**** Testo estratto
L’avvento del postumanismo si respira anche dai sintomi minimali di una sofferenza verso l’antico sterile, verso il consolidato; la scrittura rappresenta una di queste molteplici forme di controllo stratificato, rivoluzionarne i modi di apprendimento e di espressione può, fattivamente, costruire il ponte verso il futuro postumano, che è già visibile.

Basta corsivo. Come riporta un articolo di Repubblica.it, la scrittura manuale in corsivo sta scomparendo in favore dell’informatizzazione di base. Dalle righe riportate sul quotidiano traspare un rammarico diffuso per questa realtà che sta divenendo sempre più schiacciante, una tecnica che gli attuali insegnanti faticano sempre di più a insegnare agli allievi e che potrebbe portare i giovani delle generazioni future a non riuscire più a comprendere cosa c’è scritto, per esempio, sulla Carta Costituzionale degli Stati Uniti (redatta interamente in corsivo). Noi connettivisti (molti, almeno) possiamo essere fieri, invece, di non sapere quasi più scrivere a mano; questa alfabetizzazione soltanto informatica che sperimentiamo sulla nostra pelle giunge come uno dei segni dell'avvento del postumanismo, di un'epoca in cui le informazioni saranno facilmente portabili (elettronicamente) e non più interpretabili e riproducibili in modo difficoltoso, bensì capaci di replicarsi all'infinito, istantaneamente.
********
**** Dati estratti
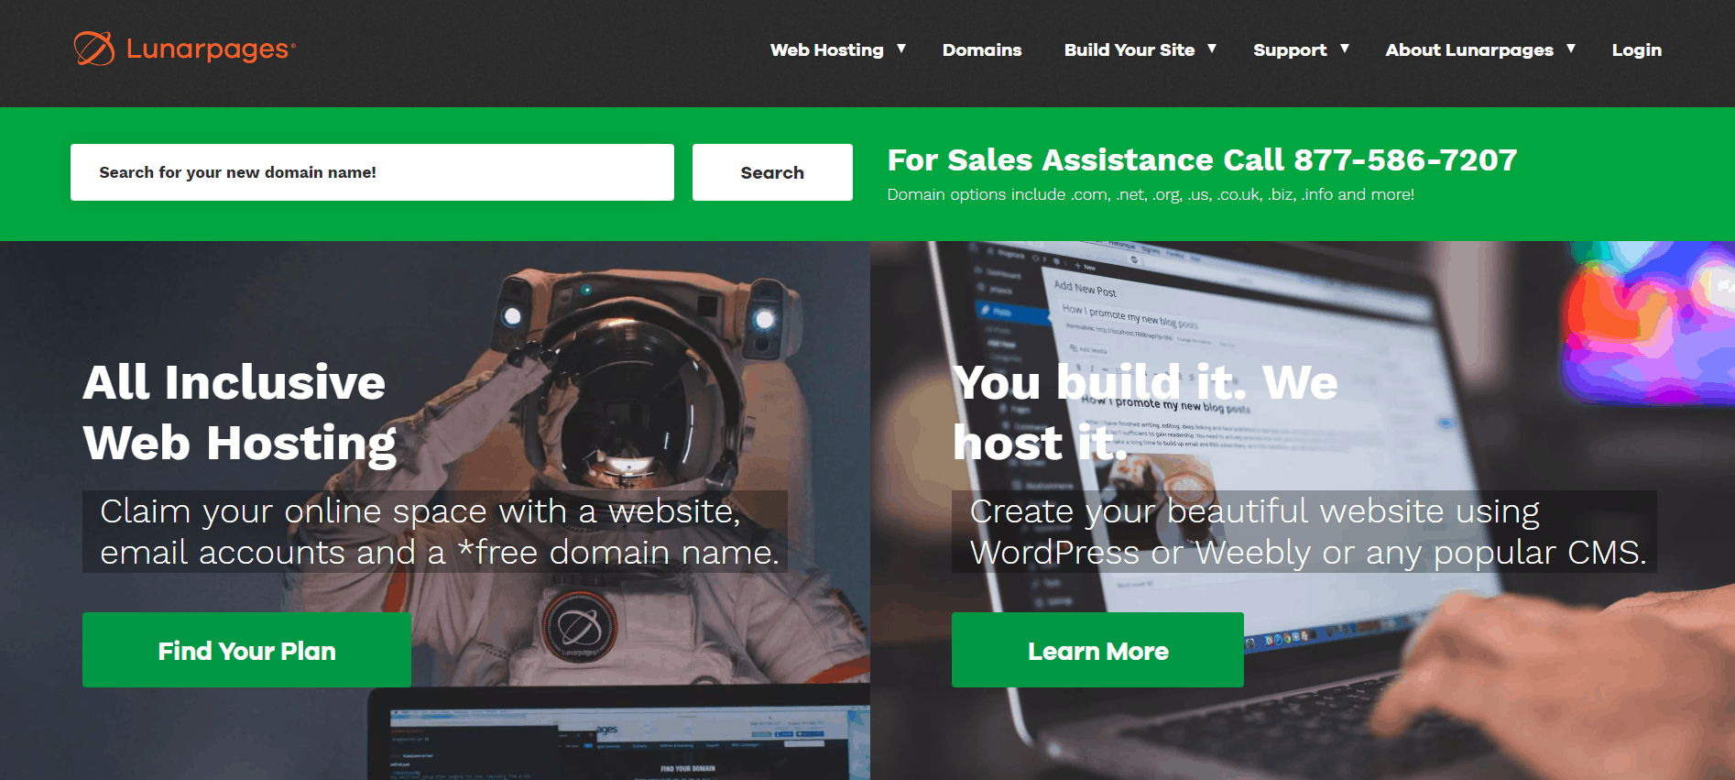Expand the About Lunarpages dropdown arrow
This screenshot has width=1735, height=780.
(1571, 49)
********
**** Dati estratti
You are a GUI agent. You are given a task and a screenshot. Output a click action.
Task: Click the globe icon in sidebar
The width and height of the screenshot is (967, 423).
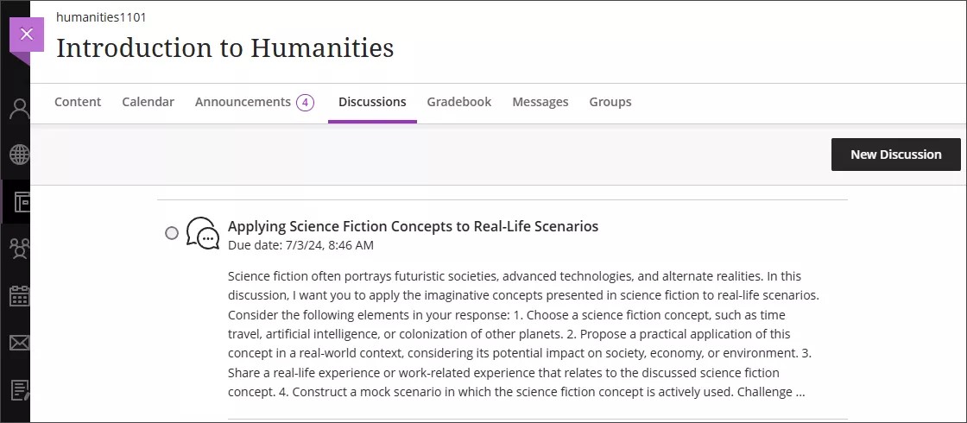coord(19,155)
********
▶ Attività da svolgere
A – Indica se ciascuna delle seguenti affermazioni concorda con il brano sul corsivo, rispondendo sì o no e citando alla lettera le parole del brano che lo stabiliscono.
(i) La Carta Costituzionale degli Stati Uniti è scritta tutta in corsivo.
(ii) Gli insegnanti di oggi trovano sempre più facile insegnare il corsivo agli allievi.
(iii) La notizia della scomparsa del corsivo proviene da un articolo del Corriere della Sera.
B – Riscrivi la parte del brano sul corsivo che si apre con le parole contenenti "L’avvento del postumanismo" e si chiude con "è già visibile.", sostituendo "ponte" con "passaggio".
C – Secondo il brano sul corsivo, a favore di che cosa sta scomparendo la scrittura manuale in corsivo?
Le voci riportate sono materiale a sé stante, indipendente dal brano.

▶ Soluzioni
A –
(i) Sì: "redatta interamente in corsivo".
(ii) No: "una tecnica che gli attuali insegnanti faticano sempre di più a insegnare agli allievi".
(iii) No: "Come riporta un articolo di Repubblica.it".

B –
L’avvento del postumanismo si respira anche dai sintomi minimali di una sofferenza verso l’antico sterile, verso il consolidato; la scrittura rappresenta una di queste molteplici forme di controllo stratificato, rivoluzionarne i modi di apprendimento e di espressione può, fattivamente, costruire il passaggio verso il futuro postumano, che è già visibile.

C – A favore dell'informatizzazione di base.